• _ABOUT THIS TASK_
From the first line to the last, repeat the data below exactly.

• _RECORDS PROVIDED_
**********

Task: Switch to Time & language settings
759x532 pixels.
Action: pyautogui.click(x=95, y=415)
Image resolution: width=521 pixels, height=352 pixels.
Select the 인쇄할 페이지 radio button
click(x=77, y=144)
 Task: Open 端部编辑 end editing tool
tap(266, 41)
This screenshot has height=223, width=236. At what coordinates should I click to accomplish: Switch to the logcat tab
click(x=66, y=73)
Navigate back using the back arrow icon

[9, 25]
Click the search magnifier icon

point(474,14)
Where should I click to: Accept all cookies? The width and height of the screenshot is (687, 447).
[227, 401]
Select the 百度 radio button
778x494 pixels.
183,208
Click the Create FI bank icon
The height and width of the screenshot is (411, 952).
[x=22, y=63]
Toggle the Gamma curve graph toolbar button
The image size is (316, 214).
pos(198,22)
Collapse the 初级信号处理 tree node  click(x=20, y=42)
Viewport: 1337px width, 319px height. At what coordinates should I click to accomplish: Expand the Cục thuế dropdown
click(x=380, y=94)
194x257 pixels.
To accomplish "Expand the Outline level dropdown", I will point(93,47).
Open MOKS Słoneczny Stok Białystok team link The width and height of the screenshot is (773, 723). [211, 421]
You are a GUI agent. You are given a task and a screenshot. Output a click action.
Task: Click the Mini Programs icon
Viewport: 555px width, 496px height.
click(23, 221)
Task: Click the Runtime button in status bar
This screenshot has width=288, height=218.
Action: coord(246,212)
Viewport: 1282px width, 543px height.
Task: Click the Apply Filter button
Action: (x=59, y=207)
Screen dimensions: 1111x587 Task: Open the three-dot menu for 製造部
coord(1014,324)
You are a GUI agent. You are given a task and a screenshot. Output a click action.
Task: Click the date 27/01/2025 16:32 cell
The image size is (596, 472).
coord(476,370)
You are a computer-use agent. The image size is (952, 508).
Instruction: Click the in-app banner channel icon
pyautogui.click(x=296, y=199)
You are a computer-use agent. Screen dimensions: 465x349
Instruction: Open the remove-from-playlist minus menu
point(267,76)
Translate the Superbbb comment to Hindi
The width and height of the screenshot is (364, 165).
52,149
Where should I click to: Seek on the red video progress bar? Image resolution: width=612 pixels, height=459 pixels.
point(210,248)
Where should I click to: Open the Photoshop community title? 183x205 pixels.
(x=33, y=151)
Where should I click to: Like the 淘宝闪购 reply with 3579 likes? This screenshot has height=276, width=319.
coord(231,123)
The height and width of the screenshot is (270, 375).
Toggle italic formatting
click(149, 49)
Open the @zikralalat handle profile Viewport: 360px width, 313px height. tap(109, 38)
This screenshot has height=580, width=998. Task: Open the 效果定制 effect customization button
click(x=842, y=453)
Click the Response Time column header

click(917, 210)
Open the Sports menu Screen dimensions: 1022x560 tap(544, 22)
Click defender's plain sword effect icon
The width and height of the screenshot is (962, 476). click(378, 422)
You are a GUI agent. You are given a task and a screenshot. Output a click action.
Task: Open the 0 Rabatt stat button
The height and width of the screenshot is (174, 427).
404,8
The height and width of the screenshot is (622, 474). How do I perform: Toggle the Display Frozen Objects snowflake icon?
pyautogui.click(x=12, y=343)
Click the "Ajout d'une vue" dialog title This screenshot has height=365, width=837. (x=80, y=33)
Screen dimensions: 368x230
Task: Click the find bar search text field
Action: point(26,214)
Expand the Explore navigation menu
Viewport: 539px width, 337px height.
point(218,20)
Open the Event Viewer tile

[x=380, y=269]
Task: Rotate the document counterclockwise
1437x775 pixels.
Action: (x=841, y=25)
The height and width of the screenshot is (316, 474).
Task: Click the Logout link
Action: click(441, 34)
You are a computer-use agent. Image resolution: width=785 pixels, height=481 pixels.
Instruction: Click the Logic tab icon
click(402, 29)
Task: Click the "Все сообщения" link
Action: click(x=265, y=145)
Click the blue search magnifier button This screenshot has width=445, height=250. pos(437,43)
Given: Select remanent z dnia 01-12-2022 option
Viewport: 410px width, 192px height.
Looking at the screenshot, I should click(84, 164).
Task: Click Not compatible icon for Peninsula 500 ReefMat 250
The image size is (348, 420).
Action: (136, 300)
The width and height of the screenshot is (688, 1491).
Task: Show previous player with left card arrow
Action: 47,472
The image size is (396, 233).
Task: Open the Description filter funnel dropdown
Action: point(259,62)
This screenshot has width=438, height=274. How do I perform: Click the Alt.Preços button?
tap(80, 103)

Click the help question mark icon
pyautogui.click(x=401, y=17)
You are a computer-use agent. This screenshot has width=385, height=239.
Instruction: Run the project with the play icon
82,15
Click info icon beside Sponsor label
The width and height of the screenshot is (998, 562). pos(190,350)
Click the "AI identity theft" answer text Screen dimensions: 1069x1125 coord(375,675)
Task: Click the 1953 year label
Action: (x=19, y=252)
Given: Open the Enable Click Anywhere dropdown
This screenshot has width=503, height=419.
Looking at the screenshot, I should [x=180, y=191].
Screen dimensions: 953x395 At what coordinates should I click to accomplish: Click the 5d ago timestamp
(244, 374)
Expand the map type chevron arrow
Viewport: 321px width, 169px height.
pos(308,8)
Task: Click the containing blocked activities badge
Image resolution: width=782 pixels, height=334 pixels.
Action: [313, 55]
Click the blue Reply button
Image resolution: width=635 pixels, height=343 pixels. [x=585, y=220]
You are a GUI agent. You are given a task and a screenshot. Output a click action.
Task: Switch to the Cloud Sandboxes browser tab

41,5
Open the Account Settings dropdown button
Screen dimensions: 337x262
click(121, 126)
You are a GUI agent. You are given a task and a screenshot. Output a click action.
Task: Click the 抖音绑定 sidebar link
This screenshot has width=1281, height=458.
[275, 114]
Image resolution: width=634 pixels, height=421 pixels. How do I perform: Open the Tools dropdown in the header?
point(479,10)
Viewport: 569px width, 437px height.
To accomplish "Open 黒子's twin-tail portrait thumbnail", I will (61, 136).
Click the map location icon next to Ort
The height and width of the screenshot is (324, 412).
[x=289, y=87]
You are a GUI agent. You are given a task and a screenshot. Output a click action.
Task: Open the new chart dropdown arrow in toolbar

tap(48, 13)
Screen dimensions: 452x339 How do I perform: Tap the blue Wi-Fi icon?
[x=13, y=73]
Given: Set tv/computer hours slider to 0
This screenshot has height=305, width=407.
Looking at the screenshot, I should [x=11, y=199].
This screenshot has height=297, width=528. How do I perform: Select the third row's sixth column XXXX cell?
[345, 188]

**********

• _WRITTEN RESPONSE_
Task: Switch to Time & language settings
759x532 pixels.
Action: pyautogui.click(x=95, y=415)
Image resolution: width=521 pixels, height=352 pixels.
Select the 인쇄할 페이지 radio button
click(x=77, y=144)
 Task: Open 端部编辑 end editing tool
tap(266, 41)
This screenshot has height=223, width=236. At what coordinates should I click to accomplish: Switch to the logcat tab
click(x=66, y=73)
Navigate back using the back arrow icon

[9, 25]
Click the search magnifier icon

point(474,14)
Where should I click to: Accept all cookies? The width and height of the screenshot is (687, 447).
[227, 401]
Select the 百度 radio button
778x494 pixels.
183,208
Click the Create FI bank icon
The height and width of the screenshot is (411, 952).
[x=22, y=63]
Toggle the Gamma curve graph toolbar button
The image size is (316, 214).
pos(198,22)
Collapse the 初级信号处理 tree node  click(x=20, y=42)
Viewport: 1337px width, 319px height. At what coordinates should I click to accomplish: Expand the Cục thuế dropdown
click(x=380, y=94)
194x257 pixels.
To accomplish "Expand the Outline level dropdown", I will point(93,47).
Open MOKS Słoneczny Stok Białystok team link The width and height of the screenshot is (773, 723). [211, 421]
You are a GUI agent. You are given a task and a screenshot. Output a click action.
Task: Click the Mini Programs icon
Viewport: 555px width, 496px height.
click(23, 221)
Task: Click the Runtime button in status bar
This screenshot has width=288, height=218.
Action: coord(246,212)
Viewport: 1282px width, 543px height.
Task: Click the Apply Filter button
Action: (x=59, y=207)
Screen dimensions: 1111x587 Task: Open the three-dot menu for 製造部
coord(1014,324)
You are a GUI agent. You are given a task and a screenshot. Output a click action.
Task: Click the date 27/01/2025 16:32 cell
The image size is (596, 472).
coord(476,370)
You are a computer-use agent. The image size is (952, 508).
Instruction: Click the in-app banner channel icon
pyautogui.click(x=296, y=199)
You are a computer-use agent. Screen dimensions: 465x349
Instruction: Open the remove-from-playlist minus menu
point(267,76)
Translate the Superbbb comment to Hindi
The width and height of the screenshot is (364, 165).
52,149
Where should I click to: Seek on the red video progress bar? Image resolution: width=612 pixels, height=459 pixels.
point(210,248)
Where should I click to: Open the Photoshop community title? 183x205 pixels.
(x=33, y=151)
Where should I click to: Like the 淘宝闪购 reply with 3579 likes? This screenshot has height=276, width=319.
coord(231,123)
The height and width of the screenshot is (270, 375).
Toggle italic formatting
click(149, 49)
Open the @zikralalat handle profile Viewport: 360px width, 313px height. tap(109, 38)
This screenshot has height=580, width=998. Task: Open the 效果定制 effect customization button
click(x=842, y=453)
Click the Response Time column header

click(917, 210)
Open the Sports menu Screen dimensions: 1022x560 tap(544, 22)
Click defender's plain sword effect icon
The width and height of the screenshot is (962, 476). click(378, 422)
You are a GUI agent. You are given a task and a screenshot. Output a click action.
Task: Open the 0 Rabatt stat button
The height and width of the screenshot is (174, 427).
404,8
The height and width of the screenshot is (622, 474). How do I perform: Toggle the Display Frozen Objects snowflake icon?
pyautogui.click(x=12, y=343)
Click the "Ajout d'une vue" dialog title This screenshot has height=365, width=837. (x=80, y=33)
Screen dimensions: 368x230
Task: Click the find bar search text field
Action: point(26,214)
Expand the Explore navigation menu
Viewport: 539px width, 337px height.
point(218,20)
Open the Event Viewer tile

[x=380, y=269]
Task: Rotate the document counterclockwise
1437x775 pixels.
Action: (x=841, y=25)
The height and width of the screenshot is (316, 474).
Task: Click the Logout link
Action: click(441, 34)
You are a computer-use agent. Image resolution: width=785 pixels, height=481 pixels.
Instruction: Click the Logic tab icon
click(402, 29)
Task: Click the "Все сообщения" link
Action: click(x=265, y=145)
Click the blue search magnifier button This screenshot has width=445, height=250. pos(437,43)
Given: Select remanent z dnia 01-12-2022 option
Viewport: 410px width, 192px height.
Looking at the screenshot, I should click(84, 164).
Task: Click Not compatible icon for Peninsula 500 ReefMat 250
The image size is (348, 420).
Action: (136, 300)
The width and height of the screenshot is (688, 1491).
Task: Show previous player with left card arrow
Action: 47,472
The image size is (396, 233).
Task: Open the Description filter funnel dropdown
Action: point(259,62)
This screenshot has width=438, height=274. How do I perform: Click the Alt.Preços button?
tap(80, 103)

Click the help question mark icon
pyautogui.click(x=401, y=17)
You are a computer-use agent. This screenshot has width=385, height=239.
Instruction: Run the project with the play icon
82,15
Click info icon beside Sponsor label
The width and height of the screenshot is (998, 562). pos(190,350)
Click the "AI identity theft" answer text Screen dimensions: 1069x1125 coord(375,675)
Task: Click the 1953 year label
Action: (x=19, y=252)
Given: Open the Enable Click Anywhere dropdown
This screenshot has width=503, height=419.
Looking at the screenshot, I should [x=180, y=191].
Screen dimensions: 953x395 At what coordinates should I click to accomplish: Click the 5d ago timestamp
(244, 374)
Expand the map type chevron arrow
Viewport: 321px width, 169px height.
pos(308,8)
Task: Click the containing blocked activities badge
Image resolution: width=782 pixels, height=334 pixels.
Action: [313, 55]
Click the blue Reply button
Image resolution: width=635 pixels, height=343 pixels. [x=585, y=220]
You are a GUI agent. You are given a task and a screenshot. Output a click action.
Task: Switch to the Cloud Sandboxes browser tab

41,5
Open the Account Settings dropdown button
Screen dimensions: 337x262
click(121, 126)
You are a GUI agent. You are given a task and a screenshot. Output a click action.
Task: Click the 抖音绑定 sidebar link
This screenshot has width=1281, height=458.
[275, 114]
Image resolution: width=634 pixels, height=421 pixels. How do I perform: Open the Tools dropdown in the header?
point(479,10)
Viewport: 569px width, 437px height.
To accomplish "Open 黒子's twin-tail portrait thumbnail", I will (61, 136).
Click the map location icon next to Ort
The height and width of the screenshot is (324, 412).
[x=289, y=87]
You are a GUI agent. You are given a task and a screenshot. Output a click action.
Task: Open the new chart dropdown arrow in toolbar

tap(48, 13)
Screen dimensions: 452x339 How do I perform: Tap the blue Wi-Fi icon?
[x=13, y=73]
Given: Set tv/computer hours slider to 0
This screenshot has height=305, width=407.
Looking at the screenshot, I should [x=11, y=199].
This screenshot has height=297, width=528. How do I perform: Select the third row's sixth column XXXX cell?
[345, 188]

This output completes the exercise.